Economists expected China’s reserves to fall by around $33 bln in November. Instead, they fell by a little more than $87 bln. This is the third largest decline it has recorded, and a little below the $94 bln drop reported in August.

China’s reserves peaked in June 2014 near $3.993 trillion. At the end of November, they were just above $3.438 trillion, which is essentially where they stood in October 2014. What happened in November? 

There are two main considerations. The first is valuation. This is an important though often under-appreciated or overlooked entirely. The reserves are not simply a quantity of foreign assets that the central bank holds, but it is also a valuation. For reporting purposes, the foreign currency holdings are converted into dollars.  

The euro fell 4% in November. Although China has begun to adopt the IMF’s best practice about reporting its reserve holdings, it is not yet fully transparent.

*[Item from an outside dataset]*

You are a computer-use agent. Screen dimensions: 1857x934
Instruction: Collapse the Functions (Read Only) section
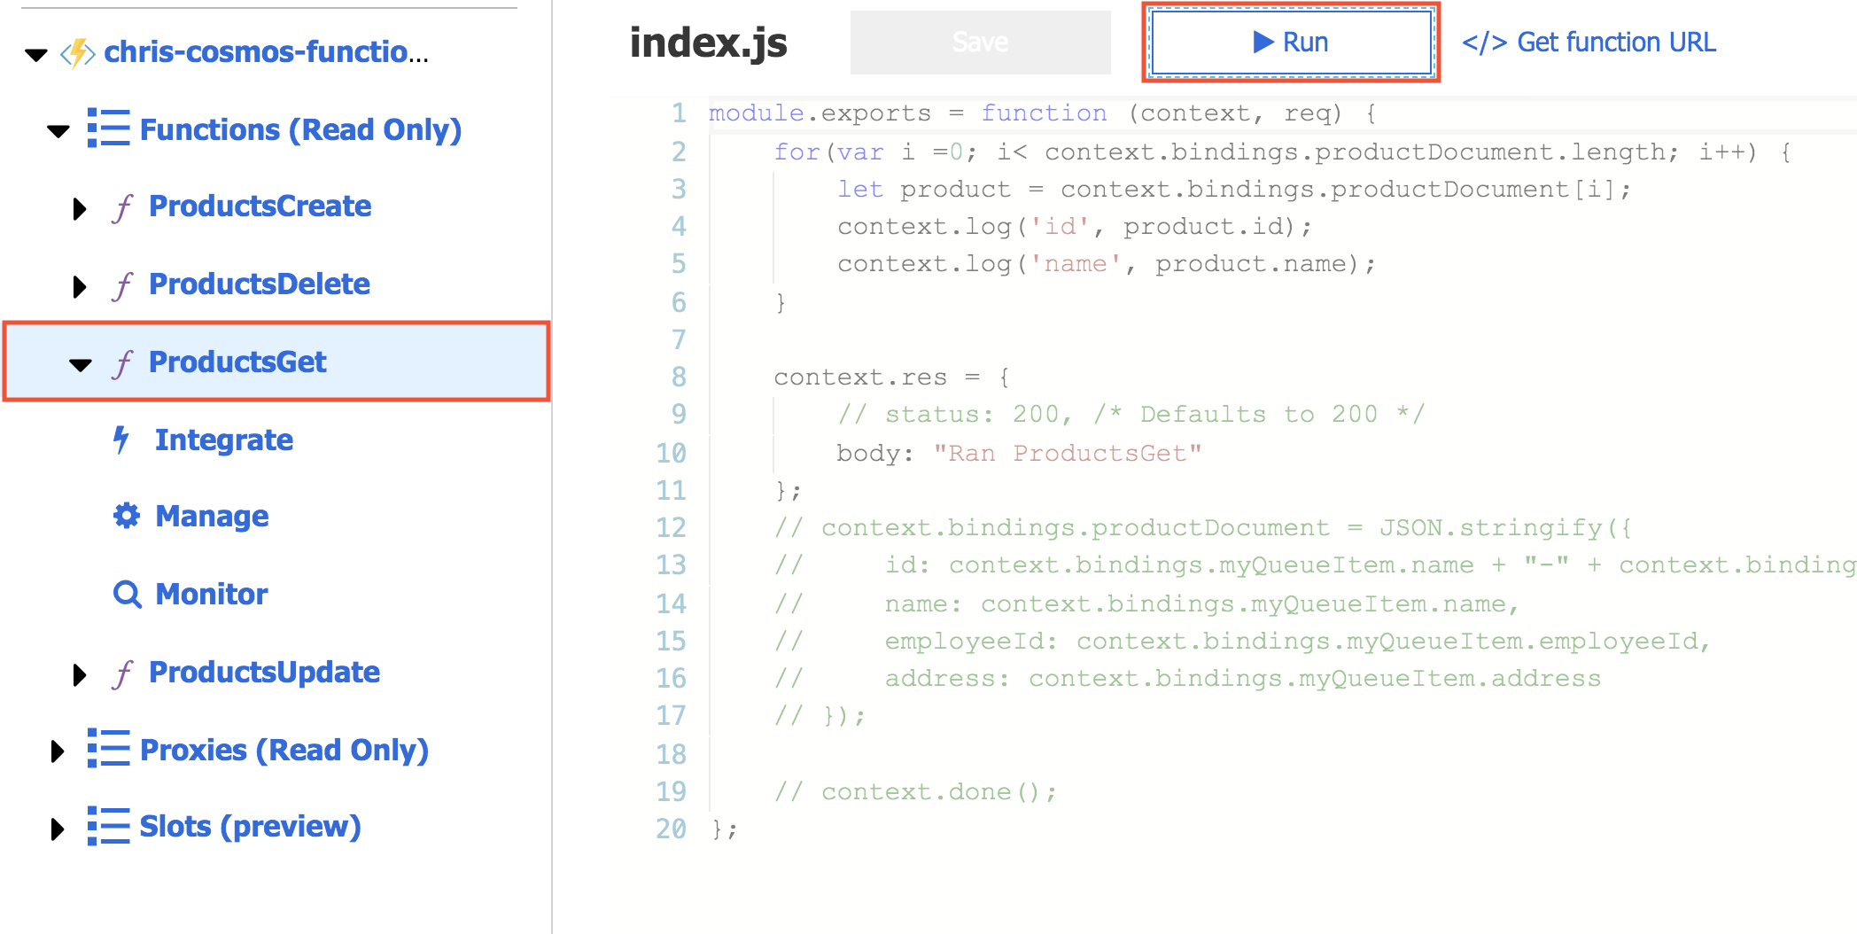(x=58, y=131)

Assuming that China’s euro holdings matched the global share of allocated reserves (20.5% at the end of Q2), the depreciation of the euro alone accounted for an almost $29 bln decline in the value of China’s reserves. The change in the euro’s value accounts for a third of the decline in China’s reserve holding. 

In November, nearly all the reserve currencies depreciated against the dollar. The Swiss franc also fell 4%. Sterling lost 2.4%. The Canadian dollar slipped 2.1%, and the yen eased 2%. All told, it seems reasonable to assume that nearly half of the decline in China’s reserves may be traced to the vagaries of the foreign exchange market. 

That leads us to the second main consideration. Capital outflows.The yuan had strengthened in September and October following the devaluation in August.However, in November the yuan’s decline resumed. It fell 1.25% in November. And the gap between the onshore and offshore yuan (CNY and CNH) widened, spurring talk of official action.